Hunt Hydrilla For Clarks Hill Nighttime Bass In August

When the sun goes down, both the bass and Woody Parks head straight for the hydrilla beds at Clarks Hill.

Ronnie Garrison | August 1, 2003

During some August days, Clarks Hill’s 72,000 acres of water seem devoid of bass. The heat shimmering off the water makes you miserable, and catching a bass to improve your mood seems impossible.

But, if you wait until late afternoon and nighttime to fish, you will be more comfortable and the bass will magically appear to bite your bait.

Clarks Hill is a big lake, and it can get real confusing. You can run way up the Savannah River and fish the cooler waters below Russell dam. You can fish the big waters at the Clarks Hill dam where bigger bass live. Small creeks offer all kinds of structure and cover for bass to hide in. Hunting for schooling bass chasing herring can pay off. And you can look for hydrilla beds that hold summertime bass.

The hydrilla has changed Clarks Hill over the past few years and offer bass excellent shallow cover where none existed before.

Blueback herring introduced into the lake a few years ago have also changed them, giving bass an excellent food source and making them relate more to the bigger water where the herring live.

For the past three years the water in Clarks Hill has been low, just like other Georgia lakes. It has been so low that there are two-foot tall pine trees under 10 feet of water right now. This has thrown another factor into the mix. Bass can find lots of cover other than hydrilla, and there is so much of it they are spread out like never before. Woody Parks grew up in Lincoln County and has fished Clarks Hill all his life. About 10 years ago he got started fishing tournaments and now fishes just about everyone he can enter on Clarks Hill. He and his partner Jason Williamson can be found getting a check at the end of most buddy tournaments on the lake, and both do well in individual competition, too.

Woody is currently in eighth place for the year on the BFL Savannah River Trail. He and his partner are in third place on the Super Bass Northern Division Trail and have won the big fish pot in three of the four tournaments. They also won the Russell Super Bass Tournament in late June with a two-day catch of 10 bass weigh- ing 36 pounds. He is sponsored by Soap Creek Marina and Reed Ice Plan.

Each Wednesday night during the summer Woody and Jason run a night tournament from 6:30 to 10:30 p.m. They often win them, and Woody says they have brought in five-bass limits weighing more than 20 pounds several times in these four-hour tournaments. Their best catch in one of those tournaments was five bass weighing 23.5 pounds!

Woody has fished with Raysville Bassmasters Club in the past and is currently a member the Augusta Bassmasters Club.

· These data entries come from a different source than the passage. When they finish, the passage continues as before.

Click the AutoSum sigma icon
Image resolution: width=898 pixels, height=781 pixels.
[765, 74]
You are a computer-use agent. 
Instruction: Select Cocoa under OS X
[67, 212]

A 9-lb., 8-oz. hawg is Woody’s biggest Clarks Hill bass ever, and he tries to concentrate on bigger bass for tournament fishing. He says he doesn’t mind getting just five or six bites during a tournament if they are all quality fish. That is what it takes to win tournaments.

“If you aren’t looking at you are not going to win a night tournament,” Woody told me.

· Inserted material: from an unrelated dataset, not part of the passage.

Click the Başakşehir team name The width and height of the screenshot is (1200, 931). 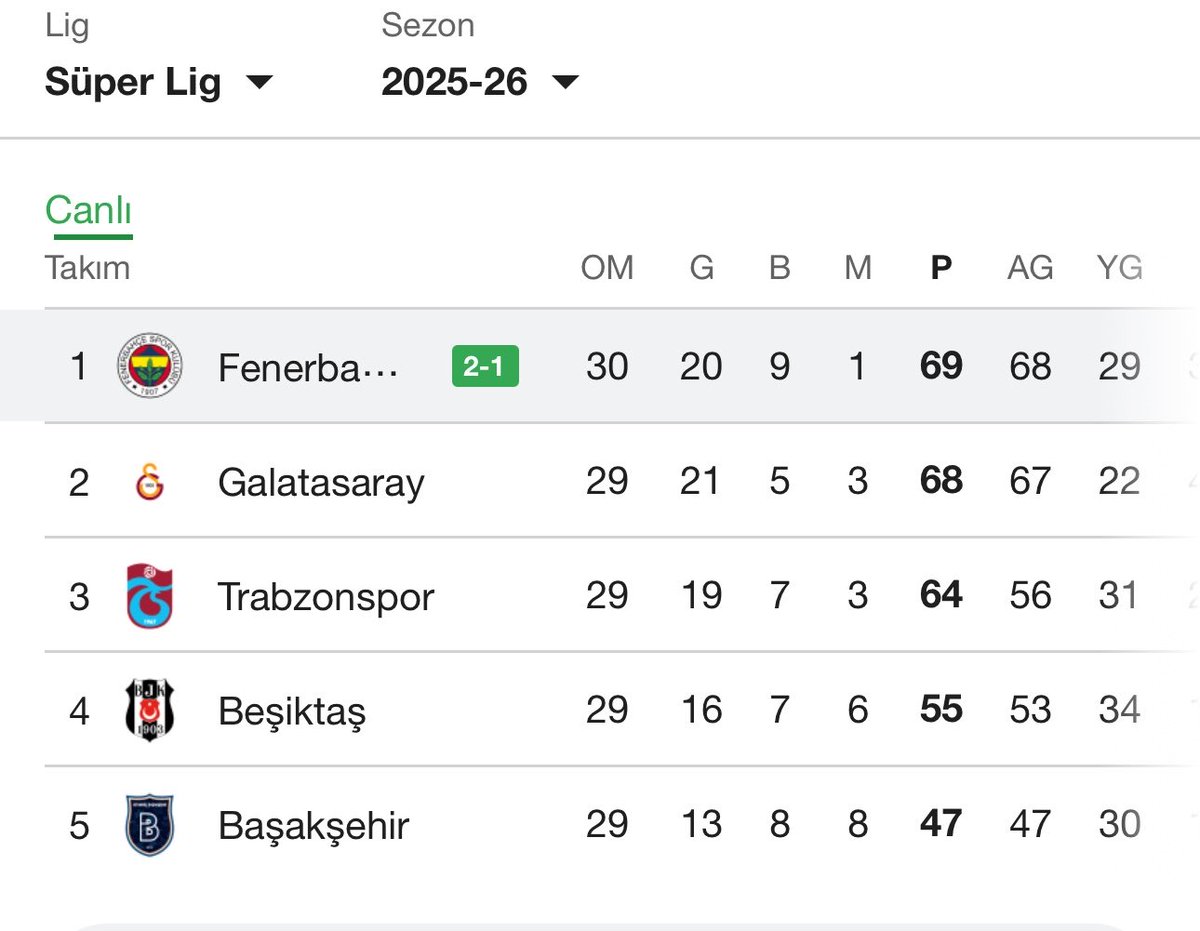314,826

The big open water in the dam area is clear, so it has a lot of hydrilla beds in it. And bigger bass seem to hold there, providing the weight needed to win a tournament.

Hydrilla is the key to Woody’s night fishing at Clarks Hill. In the night tournaments he starts on hydrilla beds at 6:30 p.m. when they take off and fishes a spinnerbait over them if there is any wind. Bass will come up out of the hydrilla and eat a spinnerbait that looks like a blue-back herring scooting just under the surface.

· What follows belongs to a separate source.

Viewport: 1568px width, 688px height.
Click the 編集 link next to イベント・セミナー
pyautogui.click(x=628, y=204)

If there is no wind, Woody throws a jig n’ pig or a big Zoom Ol’ Monster worm around the grass. He likes a brown jig and trailer, and usually fish black worms with red flakes, junebug or green pumpkin.

The worm is rigged with a relatively light 3/16- or 1/4-oz. Gambler Florida weight (a Florida weight

screws into the worm head to keep the weight atop the worm — much like pegging a weight). It is important to use a weight that will stay on the nose of the worm like this one does.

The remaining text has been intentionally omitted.